No doubt there are some on both sides in NI who dream of eradicating the other community. But it's exactly that, a dream, not a real possibility. For decades efforts to resolve the conflict in NI have taken the survival of both communities as a given. Protestants and Catholics will continue to live in NI. The issue is what will NI be: British, Irish or a bit of both.

In Palestine by contrast, the two sides each harbour the suspicion that the other wants to drive them out of the Holy Land. Palestinians fear that Israel will one day "finish the job" it started in 1948 by driving them across the Jordan River. Israelis fear that the Palestinians in particular, and the Arabs in general, would like to "drive the Jews into the sea".

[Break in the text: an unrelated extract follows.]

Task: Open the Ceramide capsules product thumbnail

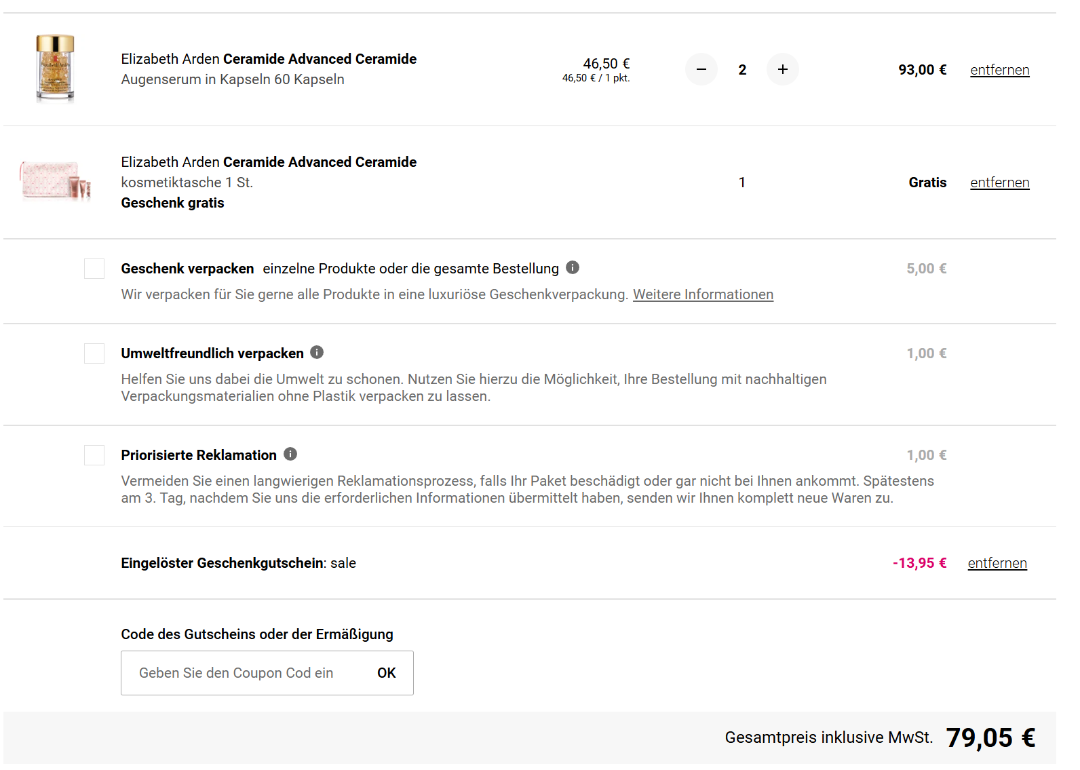Action: [x=55, y=68]
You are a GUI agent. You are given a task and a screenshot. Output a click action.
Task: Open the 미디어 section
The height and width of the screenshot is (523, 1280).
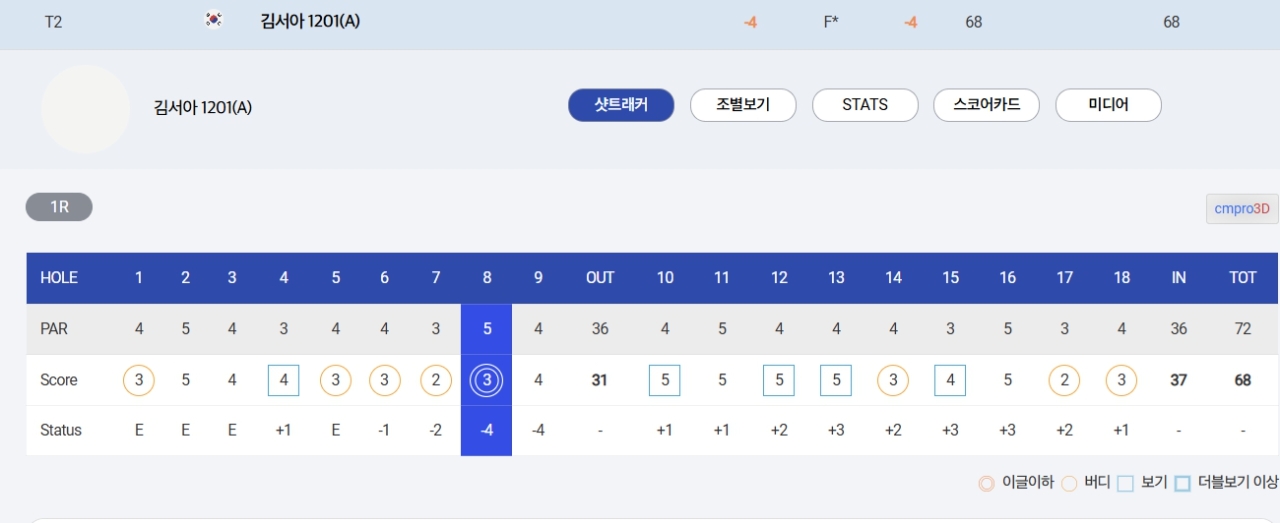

I think that the Palestinian fears of complete removal from their homeland is more than justified by decades of Israeli occupation policy. In the West Bank and East Jerusalem the Israelis have engaged in what I call "slow-motion ethnic cleansing". It's not mass killing, Yugoslavia style, it's something far more insiduous. Through settlement building, the destruction of Palestinian homes, the uprooting of olive trees and retrictive planning legislation, Israel tries to make life so difficult for Palestinians that they will have to emigrate.

Many do, but thanks to the high birth-rate, the total number of Palestinians living in the occupied territories keeps going up. Israelis see this, that while they keep gaining land, they aren't shedding Palestinians. So an alarmingly high number of Israelis support a more direct approach, the policy of "transfer", or to put it more honestly "ethnic cleansing". Realistically, the US will not permit such a policy in the current climate. But in the context of a major war in the Middle East, anything is possible.

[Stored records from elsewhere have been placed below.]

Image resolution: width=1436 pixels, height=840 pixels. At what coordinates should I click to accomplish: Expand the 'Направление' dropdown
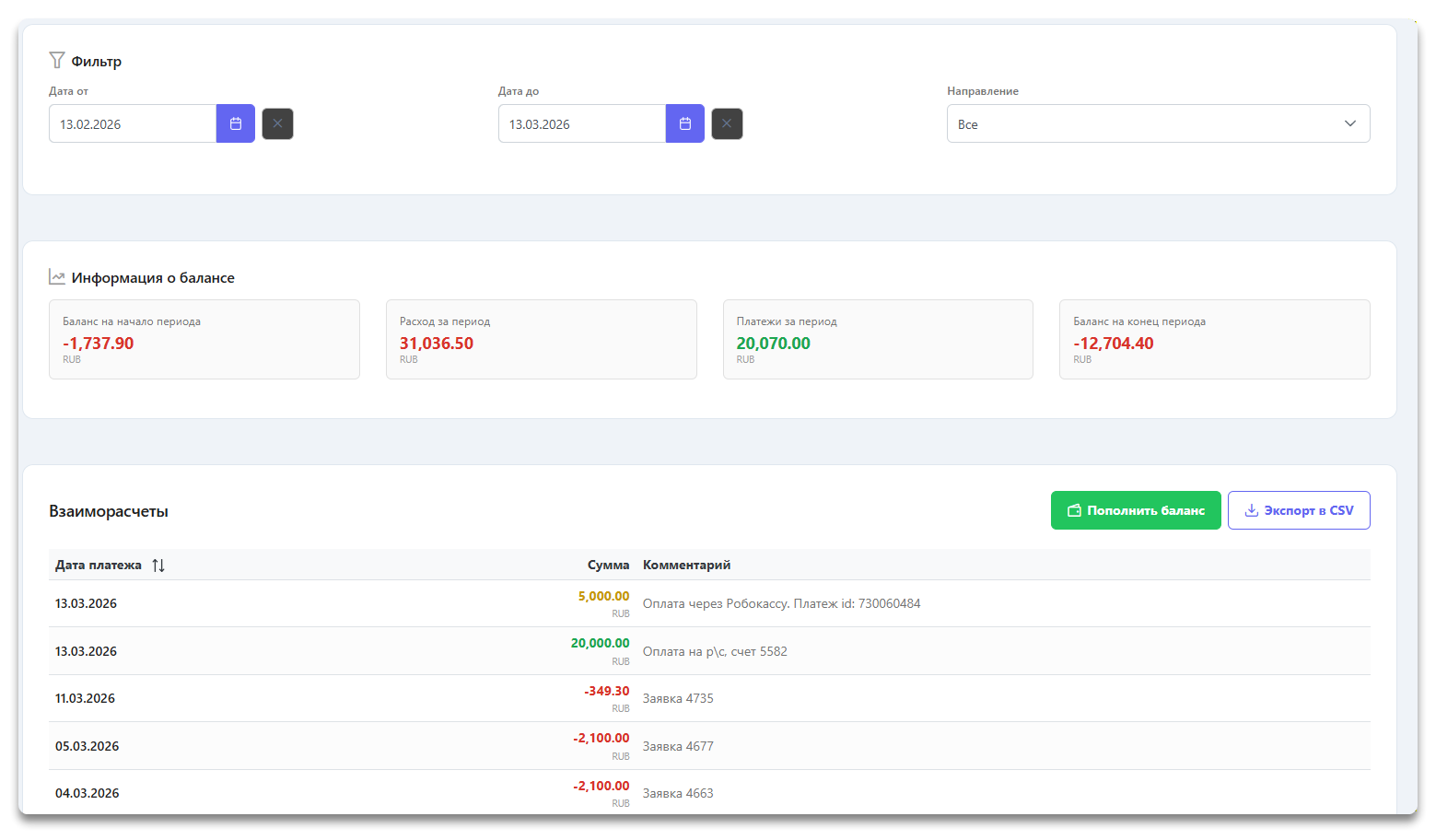[x=1158, y=123]
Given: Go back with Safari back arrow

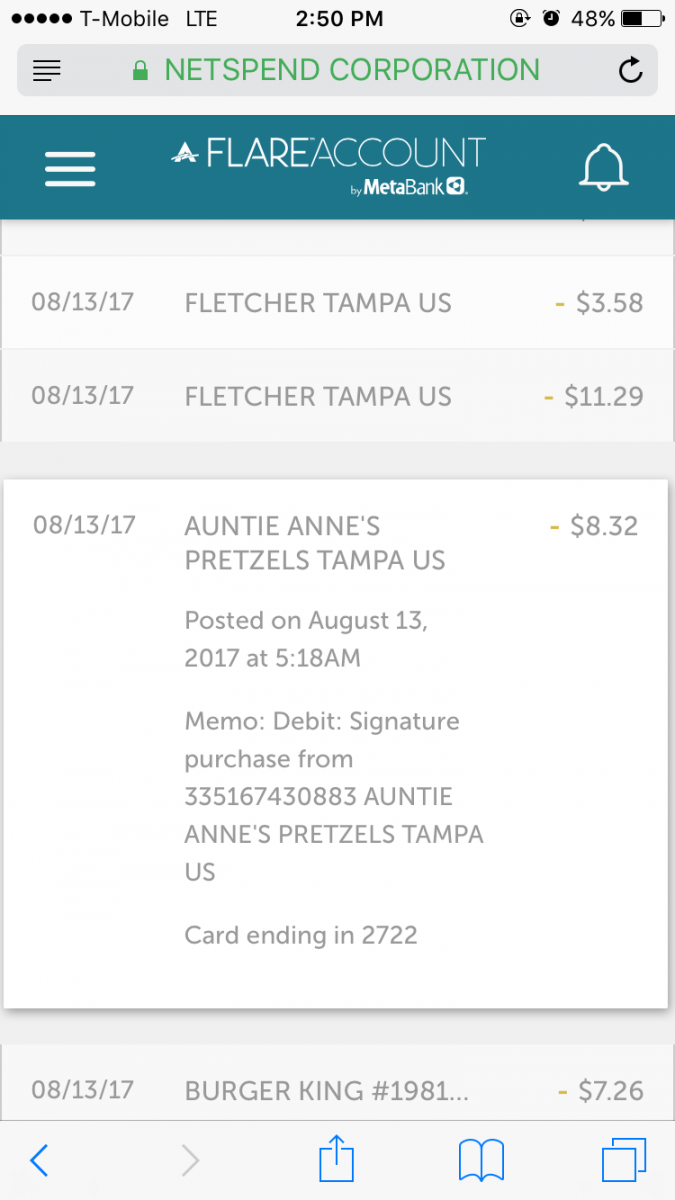Looking at the screenshot, I should 39,1160.
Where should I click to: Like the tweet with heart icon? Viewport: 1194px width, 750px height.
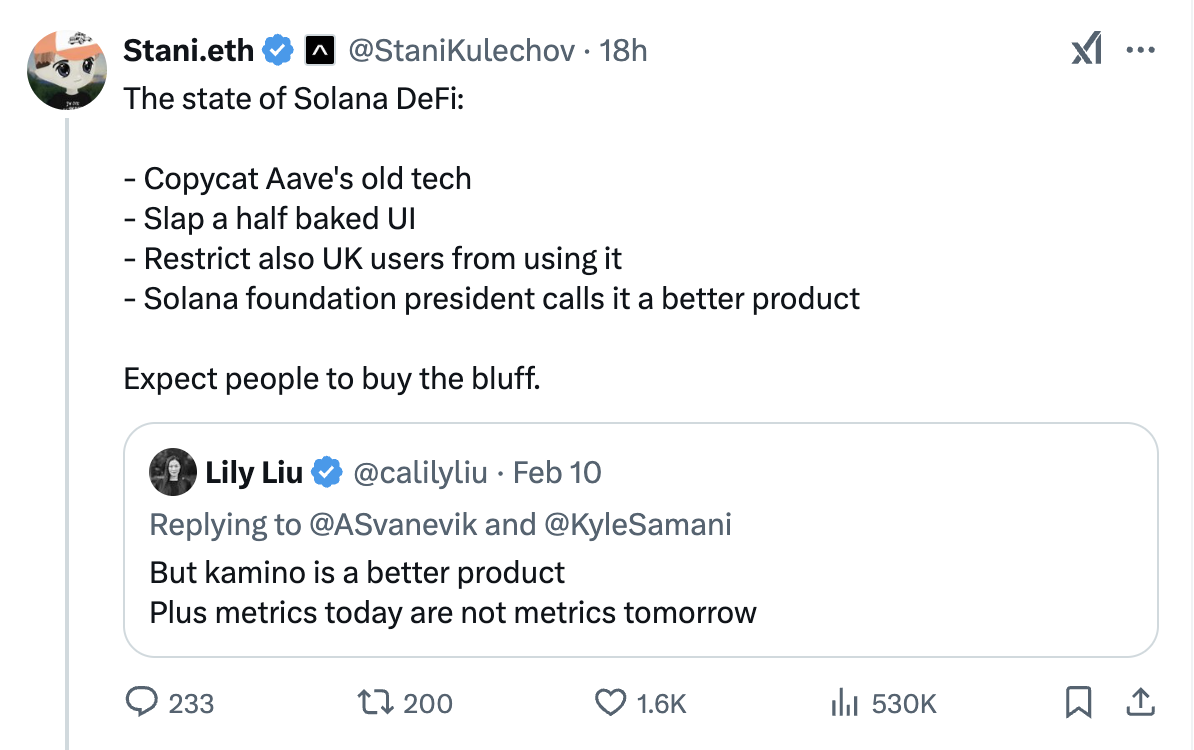[x=610, y=703]
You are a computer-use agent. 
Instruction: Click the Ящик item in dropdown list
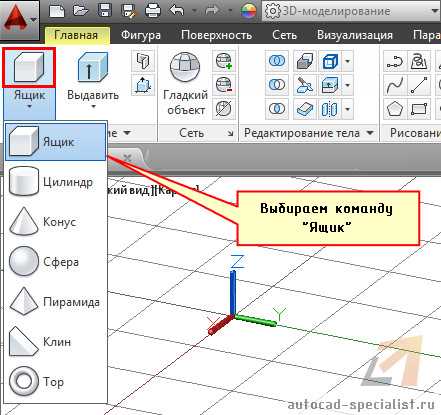click(56, 142)
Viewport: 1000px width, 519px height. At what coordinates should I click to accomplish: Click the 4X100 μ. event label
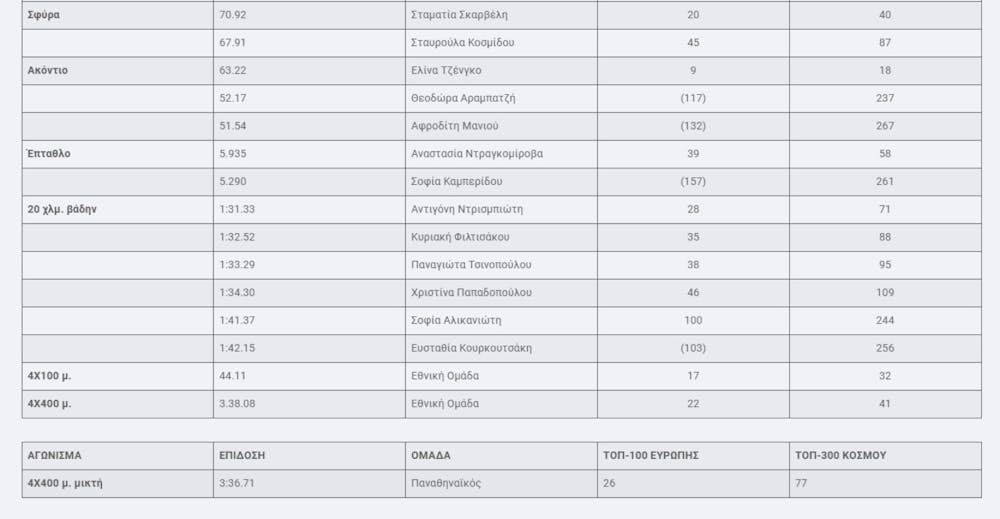tap(50, 376)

For Israelis, they need only listen to the daily pronouncements of Fatah and Hamas to have their worst fears about their opponents' intentions confirmed. These groups often speak of taking not just the West Bank and Gaza, but of recovering the whole of Mandate Palestine.

In part this is just rhetoric. The mainstream of Palestinian nationalism long ago resigned itself to the two-state solution, or to put it another way, accepted that 22% of its country was all it was going to get. But even if Israelis accept this compromise as genuine (and very few do) that still leaves the issue of the refugees. Israelis fear that to concede the right of return to the 1948 refugees in a final status deal would be to sign the death warrant of the Jewish state.

But none of this really matters. It doesn't matter whether I think that the fear of annihilation is justified or not. It matters what the Palestinians and the Israelis think. In any conflict perception is the crucial factor. If Israelis or Palestinians percieve that they are under threat of being eradicated, they will react accordingly. The concept of "reality", dubious at the best of times, is immaterial here.

When confronted by an enemy whom you believe has genocidal intentions, there are only two options, buy a plane ticket or buy a gun. So Israel responds to each Palestinian attack with an attack of its own. By always retaliating, the Israelis want to send the message that they can't be cowed, that this time "the Crusaders" will not be chased off. From the Israeli point of view, one day the Palestinians will learn that their opponents are immovable, or else the Palestinians themselves will have to be moved.

The Palestinians also use violence to teach a lesson: that occupation has a price, and that price is paid in blood. They too want to show their implacable determination to remain on their land regardless of Israeli pressure. They want to show that they will eventually triumph because Israel will one day tire of the casualties. Their inspiration is the example of Hizbollah who inflicted enough casualties on the Israelis in southern Lebanon to persuade them to leave.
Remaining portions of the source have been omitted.